President Barack Obama on Tuesday presented a long-awaited plan to Congress to shut down the detention facility at Guantanamo Bay, insisting that keeping the prison open is “contrary to our values.”
“It’s been clear that the detention center at Guantanamo Bay does not advance our national security,” Obama said from the Roosevelt Room at the White House. “It undermines our standing in the world.”
The plan, which has been on Obama’s agenda since he took office in 2009, hinges on the transfer of between 30 and 60 detainees to U.S. soil, and suggests several possible locations in South Carolina, Kansas and Colorado. The rest of the 91 detainees at the prison would be sent to other countries.
There are currently 35 detainees eligible for transfer, and the plan calls for an accelerated review of remaining detainees to determine whether they pose a threat — and, if not, if they should be eligible for transfer.

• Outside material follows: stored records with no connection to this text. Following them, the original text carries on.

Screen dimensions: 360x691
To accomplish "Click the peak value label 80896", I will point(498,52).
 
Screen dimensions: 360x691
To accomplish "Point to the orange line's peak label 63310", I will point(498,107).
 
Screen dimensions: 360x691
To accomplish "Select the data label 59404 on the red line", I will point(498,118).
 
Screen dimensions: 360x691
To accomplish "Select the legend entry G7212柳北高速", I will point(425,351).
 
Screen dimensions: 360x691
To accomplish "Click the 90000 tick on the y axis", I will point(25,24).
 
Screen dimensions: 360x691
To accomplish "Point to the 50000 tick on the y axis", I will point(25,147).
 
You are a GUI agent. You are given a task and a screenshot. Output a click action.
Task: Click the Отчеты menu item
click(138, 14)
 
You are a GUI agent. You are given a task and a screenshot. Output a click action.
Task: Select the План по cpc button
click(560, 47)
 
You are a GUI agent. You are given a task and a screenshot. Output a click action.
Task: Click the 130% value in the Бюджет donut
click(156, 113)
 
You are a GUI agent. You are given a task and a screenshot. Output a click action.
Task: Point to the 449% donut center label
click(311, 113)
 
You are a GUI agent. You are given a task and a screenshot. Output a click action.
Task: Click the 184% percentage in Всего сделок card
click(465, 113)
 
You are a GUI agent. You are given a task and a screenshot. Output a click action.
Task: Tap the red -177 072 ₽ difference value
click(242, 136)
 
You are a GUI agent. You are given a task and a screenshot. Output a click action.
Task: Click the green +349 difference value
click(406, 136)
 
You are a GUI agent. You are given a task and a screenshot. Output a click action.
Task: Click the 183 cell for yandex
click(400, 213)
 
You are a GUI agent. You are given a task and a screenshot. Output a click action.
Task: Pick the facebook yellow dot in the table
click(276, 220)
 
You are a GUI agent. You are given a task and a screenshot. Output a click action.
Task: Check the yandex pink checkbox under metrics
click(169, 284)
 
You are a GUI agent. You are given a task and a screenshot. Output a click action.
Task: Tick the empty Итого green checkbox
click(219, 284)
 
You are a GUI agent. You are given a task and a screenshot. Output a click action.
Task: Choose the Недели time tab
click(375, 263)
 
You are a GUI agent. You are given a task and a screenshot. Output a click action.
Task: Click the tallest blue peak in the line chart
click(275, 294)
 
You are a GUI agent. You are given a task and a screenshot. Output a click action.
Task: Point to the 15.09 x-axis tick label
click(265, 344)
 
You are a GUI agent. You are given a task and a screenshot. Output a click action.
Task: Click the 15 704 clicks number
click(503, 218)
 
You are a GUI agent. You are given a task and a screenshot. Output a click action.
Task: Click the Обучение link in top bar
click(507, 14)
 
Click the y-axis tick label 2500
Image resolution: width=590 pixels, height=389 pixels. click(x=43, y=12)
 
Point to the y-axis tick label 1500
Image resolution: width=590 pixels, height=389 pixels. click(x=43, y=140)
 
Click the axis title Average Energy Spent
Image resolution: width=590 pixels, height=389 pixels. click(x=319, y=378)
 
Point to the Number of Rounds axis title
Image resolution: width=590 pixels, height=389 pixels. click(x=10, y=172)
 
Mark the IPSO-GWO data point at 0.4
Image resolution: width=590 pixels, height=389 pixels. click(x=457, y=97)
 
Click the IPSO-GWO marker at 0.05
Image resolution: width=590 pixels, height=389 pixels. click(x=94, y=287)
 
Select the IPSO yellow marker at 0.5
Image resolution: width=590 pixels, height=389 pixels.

Obama will likely face pushback from Republicans in Congress. Both chambers have repeatedly passed legislation banning any effort to move detainees to the U.S.
“President Obama seems to be captured on one matter by one campaign promise he made in 2008,” Senate Majority Leader Mitch McConnell, R-Ky., said on the Senate floor on Tuesday.
McConnell said Congress has expressed its views on Obama’s plan through multiple votes to prevent the transfer of terrorists to communities in the U.S.
Rep. Mac Thornberry, R-Texas, chairman of House Armed Services Committee, has said his panel would hold a hearing on a closure plan. But he sent a letter to Obama warning that Congress has made clear what details must be included in any plan and that anything less than that would be unacceptable.
President Obama said politics has complicated an issue which once had bipartisan agreement.
“When I first ran for president, it was widely recognized the facility needed to close,” Obama said, adding that former president George W. Bush and former Republican presidential candidate Sen. John McCain, R-Ariz., once backed closure.
But such plans became unpopular, Obama said.
“Suddenly, many of those who said it needed to close backed off because they were worried about the politics,” he said.